The three spacecraft – TIBA-1, CHEOPS and ANGELS – subsequently were unloaded from the An-124 aircraft for transfer by road to the Spaceport launch base, where each will be prepared for liftoff before the end of 2019.
Launching Ariane 5 for Egypt
TIBA-1 was jointly developed by Thales Alenia Space and Airbus for operation by the Government of Egypt. Based on the Eurostar E3000 satellite platform, it will be one of two passengers on Arianespace’s fourth Ariane 5 mission of the year – which is designated Flight VA250 in the company’s numbering system.
Designed for a service life greater than 15 years, TIBA-1 will have an estimated launch mass of 5,600 kg. and an electric power capability that is higher than 9 kW. Its liftoff aboard Arianespace’s workhorse Ariane 5 will be performed from the Spaceport’s ELA-3 launch zone in November.
Hunting exoplanets with CHEOPS
The other two spacecraft on this week’s “special delivery” to French Guiana – CHEOPS and ANGELS – will be co-passengers on Arianespace’s next Soyuz mission from the Spaceport, designated Flight VS23 and scheduled for December.
CHEOPS (the CHaracterising ExOPlanet Satellite) is a European Space Agency exoplanet mission in partnership with Switzerland and other ESA member states, which ultimately will help scientists understand the formation of planets of varying sizes. Based on an Airbus satellite platform, CHEOPS will weigh approximately 300 kg. at launch.
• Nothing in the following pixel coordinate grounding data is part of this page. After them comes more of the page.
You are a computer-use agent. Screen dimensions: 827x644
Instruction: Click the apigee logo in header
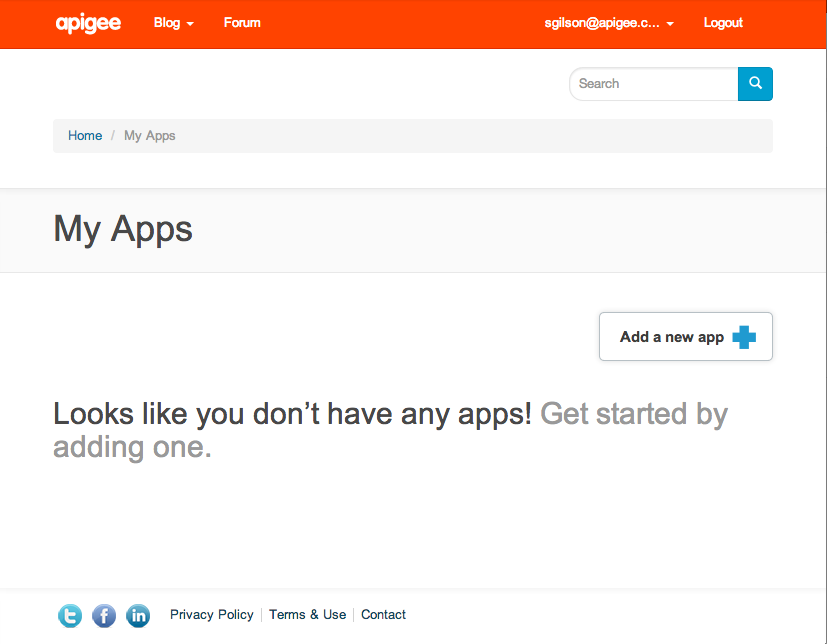[x=88, y=23]
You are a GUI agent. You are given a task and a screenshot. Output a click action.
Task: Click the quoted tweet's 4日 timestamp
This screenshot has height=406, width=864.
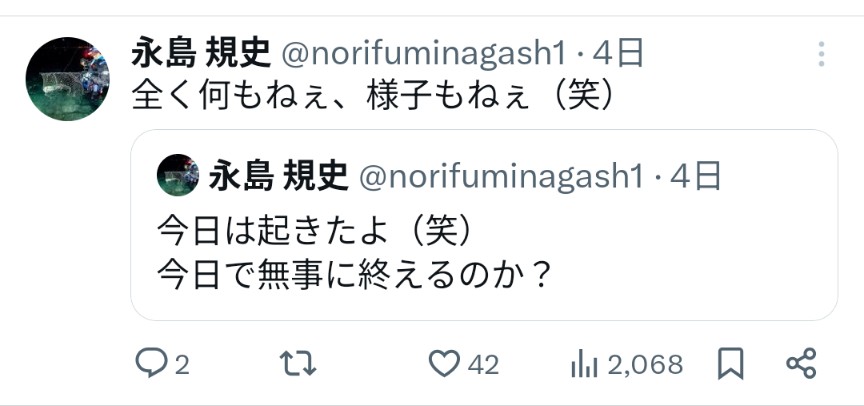696,177
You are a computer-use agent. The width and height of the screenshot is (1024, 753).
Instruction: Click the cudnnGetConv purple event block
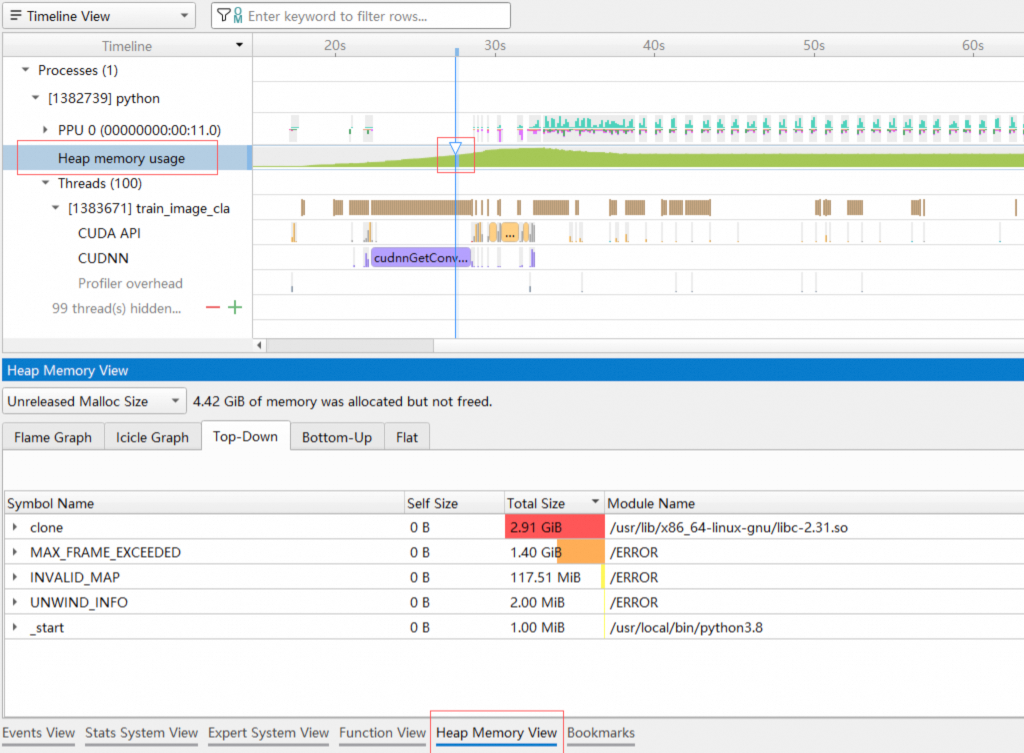pyautogui.click(x=421, y=258)
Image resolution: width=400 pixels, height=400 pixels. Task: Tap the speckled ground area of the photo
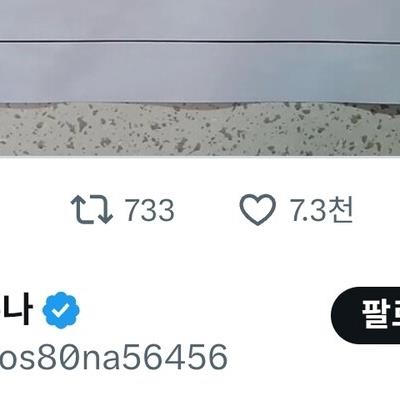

The spacecraft will target nearby, bright stars already known to have planets orbiting around them. Through high-precision monitoring of a star’s brightness, scientists will examine the transit of a planet as it passes briefly across the star’s face. In turn, this will allow an accurate measurement of the planet’s radius. For those planets with a known mass, the density will be revealed, providing an indication of the internal structure.
An historic nanosatellite
ANGELS (Argos Neo on a Generic Economical and Light Satellite) is the first nanosatellite completely built by French industry. It was jointly financed and developed by the French CNES (Centre National d’Etudes Spatiales) space agency and the industrial group HEMERIA, and will have a liftoff mass of approximately 30 kg.
The nanosatellite is fitted with a miniaturized ARGOS Néo instrument, which is 10-times smaller than the equivalent previous-generation device. The instrument collects and determines the position of low-power signals and messages sent by the 20,000 ARGOS beacons now in service worldwide.
Arianespace’s upcoming Flights VA250 and VS23 will be the company’s eighth and ninth launches of 2019, respectively.
CHEOPS is unloaded from the cargo jetliner that delivered it to French Guiana’s Félix Eboué Airport (at left); while its ANGELS nanosat co-passenger on Arianespace’s Soyuz Flight VS23 mission has been prepared for transfer by road from the airport to the Spaceport.